Monday, June 08, 2009

Mirror, Mirror

(this blog was originally a column in FUTURES magazine, @ 1999. FYI)

If a tree falls in the great forest, and no one’s there, does it make a sound? If a writer creates a character, and it’s drawn solely from his or her own mind, isn’t the character really the writer? If the basic task of literature is to explore the human heart and mind, whose heart and mind are we really exploring?

I don't know what the answer is to the first ‘if’ posited. But the second and third ‘ifs’ are things that have wandered around in my brain from time to time. You see, as an investigator, I spend a lot of my working moments wondering about people. Why do they do the things they do?
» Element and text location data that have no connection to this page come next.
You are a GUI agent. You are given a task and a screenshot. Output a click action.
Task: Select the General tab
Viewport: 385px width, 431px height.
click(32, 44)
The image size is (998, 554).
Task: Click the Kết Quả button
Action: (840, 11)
What motivates them? What makes them follow their dreams or succumb to their fears?

It’s almost a requisite in investigative work to have the ability to get inside your subject’s head. Think his thoughts, walk in his shoes. I know of no other way to approach a locate on missing person than to understand what forced him to run in the first place.

When I read fiction -- or try to write fiction -- I see the same processes at work. A big part of characterization is making sure the character acts, well, in character. A bizarre action must be proceeded by a sufficiently bizarre catalyst in the plot.

But this bizarre action (or not so bizarre action) really isn’t the character’s. It’s the writer’s. It’s yours. And mine.

Everything you read, and everything you write, is a very personal internal journey. It’s an exposition of exposing deep desires and fears. It’s preferences, opinions, possibilities. It’s total vulnerability, couched in fiction, offered for entertainment.

Sue Grafton recently stated in an interview that her well-known character, Kinsey Milhone, is her younger (and thinner) other-self. And more than one mystery novelist has posed on the back cover with the ubiquitous fedora skewed over one eye. I’ll willingly admit, as science fiction romance is my genre and poison of choice, that one of my most treasured possessions is a video tape of me in full Star Fleet captain’s uniform on the bridge of the Enterprise. No, I wasn’t an extra on the set of the shows or the movies. Universal Studios in Orlando, for a fee, offers theme park patrons a chance to ‘star’ in their own five minute “Star Trek” scene. For me, a personal Nirvana.

I think our desire to find these personal nirvanas blossoms most frequently in the arts: literature, music, visual arts. The instrument, the book cover, the ornate frame provides us just enough distance to be able to comfortably bare our souls. It permits us to be able to fall back on the excuse of, “I was only pretending”. It’s just a poem. A story. A painting.

The human heart and mind, the “human condition”, to me, is not that personal. The human condition is an aggregate. A pollster’s result. The view from afar.

When I as an investigator work a missing person case, or a deep background, the far view does me very little good. We are not motivated by our similarities but by our eccentricities. Our secret desire to be a starship captain, an invincible heroine, an ageless wonder with thinner thighs. A tried and true saying in investigative work is that there are only two elements to any crime: motive and opportunity.

Notice that motive comes first.

And motives are very, very personal.

Cases are solved not through generalities but through attention to specifics.

And literature, in my humble opinion, pool side here at the Center for the Slightly Skewed, is compelling not for its broad strokes but for its fine lines and shadings. Its infinite and sharp definition of detail. It’s a one on one, hand in hand, personal encounter. Just you and me in the midst of the great forest, sitting on that tree that fell when no one was around to hear it.

Baring our unique and very individual souls.

Linnea Sinclair
// Interstellar Adventure Infused with Romance//
Available Now from Bantam: Hope's Folly

1 comment:

  1. The answer to the second is 'no.' Just like genes mix together to create a unique individual baby when her parents make love, the character is unique. I see little bits of me in each of my characters, and my babies, but each one takes on a life of her own and becomes something unique.

    Nannies, and mommies, are a like private investigators, only the subjects we study are much sweeter.
    What motivates a brand new baby? If a parent firmly believes babies are blank slates who only eat, poop, and cry, they're in for a world of hurt! But, the parent who accepts the newborn as a unique human being capable and driven to learn and grow, she'll be starting a path to understanding and, therefore, a much more pleasant parenting experience.